# [YOUR TASK]
Would you return, word for word, the lines of the data below from the line with "800x508 pixels." through the line with "Open the Эффекты", and no others?

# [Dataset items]
>>>
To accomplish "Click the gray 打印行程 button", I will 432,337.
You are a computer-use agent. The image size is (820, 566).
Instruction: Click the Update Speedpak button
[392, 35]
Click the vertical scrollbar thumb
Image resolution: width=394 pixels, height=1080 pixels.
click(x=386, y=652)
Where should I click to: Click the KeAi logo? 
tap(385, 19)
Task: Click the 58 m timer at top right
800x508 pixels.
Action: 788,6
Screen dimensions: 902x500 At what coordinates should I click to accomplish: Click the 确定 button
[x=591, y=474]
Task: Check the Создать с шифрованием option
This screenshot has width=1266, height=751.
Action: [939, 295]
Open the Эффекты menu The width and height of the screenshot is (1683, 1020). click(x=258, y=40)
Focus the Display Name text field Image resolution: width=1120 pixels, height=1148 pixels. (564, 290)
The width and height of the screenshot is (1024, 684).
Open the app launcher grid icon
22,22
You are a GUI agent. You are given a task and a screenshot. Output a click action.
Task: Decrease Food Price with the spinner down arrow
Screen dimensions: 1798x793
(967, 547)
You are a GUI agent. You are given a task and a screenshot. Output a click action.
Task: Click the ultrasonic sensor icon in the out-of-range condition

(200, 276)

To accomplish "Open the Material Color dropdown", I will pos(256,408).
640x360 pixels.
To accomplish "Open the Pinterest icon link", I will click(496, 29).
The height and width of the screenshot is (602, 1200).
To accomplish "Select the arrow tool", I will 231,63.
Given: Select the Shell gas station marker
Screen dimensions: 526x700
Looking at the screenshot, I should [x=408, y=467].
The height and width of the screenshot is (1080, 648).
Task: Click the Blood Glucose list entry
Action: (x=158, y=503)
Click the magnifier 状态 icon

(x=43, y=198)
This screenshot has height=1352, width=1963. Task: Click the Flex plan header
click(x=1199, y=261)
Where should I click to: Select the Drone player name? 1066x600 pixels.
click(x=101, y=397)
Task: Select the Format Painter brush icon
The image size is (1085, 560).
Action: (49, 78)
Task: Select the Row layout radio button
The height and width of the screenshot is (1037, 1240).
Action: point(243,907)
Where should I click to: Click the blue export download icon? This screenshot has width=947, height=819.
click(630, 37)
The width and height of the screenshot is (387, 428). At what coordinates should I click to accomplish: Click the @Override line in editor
<<<
# [TASK ANSWER]
800x508 pixels.
Action: 788,6
Screen dimensions: 902x500 At what coordinates should I click to accomplish: Click the 确定 button
[x=591, y=474]
Task: Check the Создать с шифрованием option
This screenshot has width=1266, height=751.
Action: [939, 295]
Open the Эффекты menu The width and height of the screenshot is (1683, 1020). click(x=258, y=40)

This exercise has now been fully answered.